# Proofing Yeast?



## crewsk (Dec 28, 2004)

I'm trying to keep my hands busy today so I have decided to make some focaccia. Now my question is this, how long does it take for yeast to proof?
Here is the recipe that I'm using http://www.discusscooking.com/viewtopic.php?t=3596


----------



## PA Baker (Dec 28, 2004)

About 5-10 minutes, crewsk.  Once it looks foamy, you're good to go.  If it doesn't get foamy in that amount of time, then either
1. yeast was old and dead
2. your water was too hot, killing the little guys
3. your water wasn't warm enough

(Keep up the good work!   )


----------



## crewsk (Dec 28, 2004)

Thanks PA! One other question, I know I have been told a thousand times but what should the water temp be? My brain is going on shutdown today!


----------



## PA Baker (Dec 28, 2004)

Standard is anything between 85 and 105--anything that feels comfortably warm on your wrist.

Also, don't add salt until you have flour mixed in.  Sugar helps it proof better (usually about 1Tbsp).

Hope this helps!


----------



## crewsk (Dec 28, 2004)

That helps very much! Thanks again!!


----------



## Russell (Dec 28, 2004)

I usually proof my yeast in 110 degree water.


----------



## crewsk (Dec 28, 2004)

My water was about 110 or so(I think  ). Anyway, I just took the focaccia out of the oven & since I couldn't wait for it too cool, I had a piece. It turned out really good!  As a bonus, the kneading really felt good!!


----------



## PA Baker (Dec 29, 2004)

crewsk said:
			
		

> My water was about 110 or so(I think  ). Anyway, I just took the focaccia out of the oven & since I couldn't wait for it too cool, I had a piece. It turned out really good!  As a bonus, the kneading really felt good!!

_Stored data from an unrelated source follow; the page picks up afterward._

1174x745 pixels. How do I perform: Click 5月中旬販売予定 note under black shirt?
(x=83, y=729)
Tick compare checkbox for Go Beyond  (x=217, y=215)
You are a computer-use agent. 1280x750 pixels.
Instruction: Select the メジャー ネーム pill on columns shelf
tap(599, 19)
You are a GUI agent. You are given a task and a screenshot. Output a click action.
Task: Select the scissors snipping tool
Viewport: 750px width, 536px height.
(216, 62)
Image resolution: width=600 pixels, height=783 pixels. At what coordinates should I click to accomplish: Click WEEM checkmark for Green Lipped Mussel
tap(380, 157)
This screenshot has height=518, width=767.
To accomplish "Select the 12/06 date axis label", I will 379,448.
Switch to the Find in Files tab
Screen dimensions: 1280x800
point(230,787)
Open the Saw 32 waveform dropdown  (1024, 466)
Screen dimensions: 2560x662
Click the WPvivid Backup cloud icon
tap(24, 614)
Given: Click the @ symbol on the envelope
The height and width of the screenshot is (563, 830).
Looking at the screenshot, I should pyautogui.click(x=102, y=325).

Glad it was good, Crewsk!  I love kneading bread--it's a wonderful stress reducer.  Did the altoids help you at all?


----------



## crewsk (Dec 29, 2004)

Yes, the Altoids are helping a lot! It seems that as long as I keep something in my mouth, I do pretty good.


----------



## PA Baker (Dec 29, 2004)

Good for you!  How many days has it been now?


----------



## crewsk (Dec 29, 2004)

Today will be the first totally smoke free day. Yesterday I only had 6.


----------



## PA Baker (Dec 29, 2004)

Good for you!  Hang in there and let me know if there's anything I can do to help


----------



## crewsk (Dec 29, 2004)

Thanks, I will! You are helping just by checking up on me!  Today should go pretty good since I'm getting ready to go to my parents & I don't smoke around them at all.


----------



## Russell (Dec 29, 2004)

crewsk, I would love to know your foccocia recipe! please post or PM!


----------



## PA Baker (Dec 29, 2004)

miguzigoldfish said:
			
		

> crewsk, I would love to know your foccocia recipe! please post or PM!



Here it is, goldfish!
http://www.discusscooking.com/viewtopic.php?t=3596


----------



## Russell (Dec 29, 2004)

Thanks PA!


----------



## crewsk (Dec 29, 2004)

Thanks PA!!


----------



## PA Baker (Dec 29, 2004)

No problem!  Didn't mean to step on toes, but I'd copied it yesterday so remembered that you'd posted the link.  Once DH is on a break from South Beach I plan to make it, too.


----------



## crewsk (Dec 29, 2004)

Not to worry, no toe stepping done here!


----------



## Russell (Dec 29, 2004)

fococcia just came out of the oven. i bit of a struggle getting it ou of the pan, but it's delicious


----------



## crewsk (Dec 29, 2004)

I'm glad it turned out good for you miguzi!


----------



## PA Baker (Dec 29, 2004)

miguzigoldfish said:
			
		

> fococcia just came out of the oven. i bit of a struggle getting it ou of the pan, but it's delicious



Gee, you didn't waste any time did you?!?!


----------



## Caine (Dec 31, 2004)

My Stats:
Your Quit Date is:  11/25/2004 11:23:00 AM  

Time Smoke-Free: 35 days, 11 hours, 26 seconds  

Cigarettes NOT smoked: 1064  

Lifetime Saved:  8 days, 3 hours  

Money Saved: $162.75 

Altoids work well for small cravings, so does some real heavy duty gum like Dentyne Ice, but for the really bad cravings, nothing beats a menthol eucalyptus cough drop!


----------



## subfuscpersona (Jan 6, 2005)

*re proofing AD yeast*

for my humble opinion on proofing yeast, see http://home.earthlink.net/~myjunketc/data/yeast.htm


----------



## jasonr (Feb 23, 2005)

I don't bother waiting for AD yeast to proof anymore. I just put it in the water, and then mix it up with a whisk until it dissolves. The trouble is, AD yeast doesn't always foam up when you dissolve it, even with ample sugar, yet it always seems to work, no matter what.  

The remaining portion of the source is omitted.